My heart is struggling with so many questions that I thought I had long since answered.
One main thing is I offcially feel inadequate in all areas of life.
If one day I am doing great at my job, I am suffering socially.
If I am being a great friend, I am being a negligent daughter.
Its. just. never. good. enough.
It has nothing to do with anyone but -me-
this [[[b.o.x]]] I put myself in.,
These u.n.a.t.t.a.i.n.a.b.l.e expectations I put on myself... I am past the point of caring where they came from and just want them gone.
For example, last weekend. I kind of doubled booked. There was a church event I knew I could.not.miss. but I also had plans with a friend who I have not seen in awhile. Once at church, God had some work he wanted to do ya know... and I ended up standing her up. It's like.. I can't win. And I am not looking for pity. I am looking for God's grace honestly. His direction. Lord...show me where to honestly put my energy, I am not doing so hot at this.

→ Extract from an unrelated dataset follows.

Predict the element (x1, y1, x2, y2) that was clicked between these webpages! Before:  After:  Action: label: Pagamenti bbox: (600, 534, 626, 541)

It''s like last year I have learned how to be a lot of things: Social Worker, Leader, Woman of Faith, On my own... but somehow though I lost track of two things: How to be a genuine friend and how to love myself. "If I have the gift of prophecy and can fathom all mysteries and all knowledge, and if I have a faith that can move mountains, but have not love, I am nothing." ((1 Corinthians 13:2)) And I promise you those were two things that I never had to work for. Having, making, keeping and appreciating friends was an expertise of mine. And loving, caring and appreciating myself was my top quality... or so I thought.
This change in me deserves some good processing and prayer. I am not as concerned with how or why I stopped loving my neighbor rightfully. But it is kind of ironic because I was "Loving [my] neighbor as [my]self" ((Mark 12:31)) I just unfortunately stopped loving myself.
-->wow<-- try writing that sentence out. Stopped. Loving. Myself. In the midst of all my success, in the midst of my accomplishments, blessings, dreams come true- I stopped loving myself. "And what do you benefit if you gain the whole world but lose your own soul?" ((Mark 8:36). I am reading "Strengthening the Soul of your Leadership" ((Ruth Haley Barton)) and it covers this very topic and I did seek out -->fabulous<-- Christian Counseling, so I am definitely on the up and up. But, I guess I had to admit where I was- to myself mainly- before I could get to where I am going.